Her breath was shaky. Her crying was growing worse. She had no hope of survival, because she was not a fighter. She merely stood by while other people saved her.
She tried to kick, and he stopped her. She tried to swipe at his face with her hand and he swatted it away like a mildly annoying gnat. She clawed at the ground, looking for something that would help her, but she couldn't find anything.
She was a victim, born and bred. She was never meant to be anything else.
The man put the knife to her throat and asked her, “You know what I could do right now? The power I have? I could flick my wrist and you'd pour out all over the floor.”
He took a deep breath, as though he could inhale the power that he possessed in that moment. It was his drug of choice. It was why he spent his nights lurking in the part of town where there were no cameras and nobody would come looking.
Finally, Libby's flailing hand hit something. It moved beneath her touch and though she didn't know what it was, she wrapped her hand around that object and swung it through the air with as much force as she possibly could.
It struck the side of the man's face and shattered. Thin slivers of glass dug themselves into Libby's hand, but she
continued to push until the man screamed in pain and fell off of her.
Libby pulled herself backwards, away from the man. Her hand was still bleeding and the pain was growing worse by the second, but she couldn't stop. She couldn't take even a moment to breathe.
She pulled herself off of the ground and lunged at the man. She wasn't running from him anymore. If he wanted to kill her, he could kill her, but she was going to make sure that he would remember her every time he looked in the mirror.
A scream escaped her mouth as she clawed at him, digging her nails into his already bloody face. She wanted to keep digging until she hit bone.
He put his hands up, defending himself against her blows with barely any effort at all. Yet, as little good as it was doing her, it felt great to fight back for a change. It felt right.
Then, he threw her aside as though she didn't weigh a pound. She slammed onto the ground beside him and started to pull herself back up immediately. That's when she felt the cool metal blade beneath her hand.

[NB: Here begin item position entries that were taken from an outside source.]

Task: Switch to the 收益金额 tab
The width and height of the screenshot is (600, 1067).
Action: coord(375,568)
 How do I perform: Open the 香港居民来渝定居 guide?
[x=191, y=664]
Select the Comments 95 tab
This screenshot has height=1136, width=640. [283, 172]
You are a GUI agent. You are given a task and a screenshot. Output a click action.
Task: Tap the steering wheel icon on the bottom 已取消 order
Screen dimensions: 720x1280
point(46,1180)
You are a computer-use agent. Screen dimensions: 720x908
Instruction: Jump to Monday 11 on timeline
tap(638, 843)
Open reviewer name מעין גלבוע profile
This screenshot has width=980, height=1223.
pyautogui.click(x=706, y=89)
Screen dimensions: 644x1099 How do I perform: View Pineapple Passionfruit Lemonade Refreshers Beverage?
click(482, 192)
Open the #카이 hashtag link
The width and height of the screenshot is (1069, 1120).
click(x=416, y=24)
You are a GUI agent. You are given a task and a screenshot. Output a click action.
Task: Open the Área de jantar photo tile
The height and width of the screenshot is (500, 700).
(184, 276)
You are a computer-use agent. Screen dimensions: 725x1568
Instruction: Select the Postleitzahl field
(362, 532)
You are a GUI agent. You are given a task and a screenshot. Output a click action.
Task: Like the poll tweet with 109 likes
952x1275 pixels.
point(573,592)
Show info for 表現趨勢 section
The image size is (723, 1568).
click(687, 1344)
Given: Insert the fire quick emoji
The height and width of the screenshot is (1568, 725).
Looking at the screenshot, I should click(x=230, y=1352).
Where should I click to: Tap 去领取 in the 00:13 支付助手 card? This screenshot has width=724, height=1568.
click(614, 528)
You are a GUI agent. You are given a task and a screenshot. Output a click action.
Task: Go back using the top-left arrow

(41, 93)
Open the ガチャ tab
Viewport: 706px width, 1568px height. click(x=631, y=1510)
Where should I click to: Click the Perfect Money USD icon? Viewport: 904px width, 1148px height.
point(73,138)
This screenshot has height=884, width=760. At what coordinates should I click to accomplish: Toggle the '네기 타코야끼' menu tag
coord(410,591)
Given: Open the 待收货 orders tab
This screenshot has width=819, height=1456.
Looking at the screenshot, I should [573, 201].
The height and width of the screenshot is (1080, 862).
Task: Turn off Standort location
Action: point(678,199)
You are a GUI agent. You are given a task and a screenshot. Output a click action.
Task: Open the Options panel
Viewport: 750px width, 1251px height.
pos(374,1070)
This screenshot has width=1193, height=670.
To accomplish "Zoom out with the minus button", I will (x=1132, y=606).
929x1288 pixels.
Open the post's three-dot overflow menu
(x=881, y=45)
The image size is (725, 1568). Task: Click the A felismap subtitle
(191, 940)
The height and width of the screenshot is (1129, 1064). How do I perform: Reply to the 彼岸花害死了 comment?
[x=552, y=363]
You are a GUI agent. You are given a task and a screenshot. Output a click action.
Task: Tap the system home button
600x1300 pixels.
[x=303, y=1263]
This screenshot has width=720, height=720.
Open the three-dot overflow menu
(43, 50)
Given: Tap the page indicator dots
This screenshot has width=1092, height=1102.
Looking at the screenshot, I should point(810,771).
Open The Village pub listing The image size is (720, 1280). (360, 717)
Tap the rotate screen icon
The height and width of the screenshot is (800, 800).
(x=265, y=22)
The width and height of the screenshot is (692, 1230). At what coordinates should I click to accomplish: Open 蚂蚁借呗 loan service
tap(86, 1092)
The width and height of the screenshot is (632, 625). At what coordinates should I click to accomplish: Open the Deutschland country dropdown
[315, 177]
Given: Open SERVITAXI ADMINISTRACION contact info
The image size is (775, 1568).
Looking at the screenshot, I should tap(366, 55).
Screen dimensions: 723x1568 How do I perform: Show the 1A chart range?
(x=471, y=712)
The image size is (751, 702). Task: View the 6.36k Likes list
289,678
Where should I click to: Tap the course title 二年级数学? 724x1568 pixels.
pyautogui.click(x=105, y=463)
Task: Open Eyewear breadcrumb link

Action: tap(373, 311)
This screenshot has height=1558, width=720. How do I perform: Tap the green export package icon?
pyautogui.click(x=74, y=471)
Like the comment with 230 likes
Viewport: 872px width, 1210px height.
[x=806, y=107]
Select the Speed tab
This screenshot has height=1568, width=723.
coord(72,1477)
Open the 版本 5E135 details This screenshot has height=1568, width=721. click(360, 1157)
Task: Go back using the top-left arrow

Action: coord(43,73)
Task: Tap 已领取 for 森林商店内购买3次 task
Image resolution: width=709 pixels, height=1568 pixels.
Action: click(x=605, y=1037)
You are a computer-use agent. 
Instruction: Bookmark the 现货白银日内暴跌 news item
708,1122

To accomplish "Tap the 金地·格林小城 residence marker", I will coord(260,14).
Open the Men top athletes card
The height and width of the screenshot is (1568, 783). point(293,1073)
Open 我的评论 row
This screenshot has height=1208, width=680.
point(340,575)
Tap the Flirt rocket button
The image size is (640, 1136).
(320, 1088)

She wrapped her hand around its grip and took another deep breath as she rushed toward her attacker. He threw up his hands and blocked her attack, still chuckling as though it were all part of the game to him.
“What was that, a light bulb?” he asked her. “Damn.”
He grabbed her and pulled her close, whispering in her ear, “You almost took my eye out with that thing.”
She tried to pull herself free, but his grip was too tight. Though she held onto the knife, she couldn't do anything with it. She was once again feeling as helpless as ever, but she refused to give up.
The man leaned in closer, to whisper into her ear, but she was done listening to him. She was tired. She wanted to get back to her room and her bed. So as he moved toward her, Libby slammed her forehead into his nose as hard as she could, just as she had seen Leo do to a HAND officer earlier in the night.
To say that it hurt would have been an understatement. The pain reached around her head and down her neck. It lingered, like the sound of a bell that's just been rung.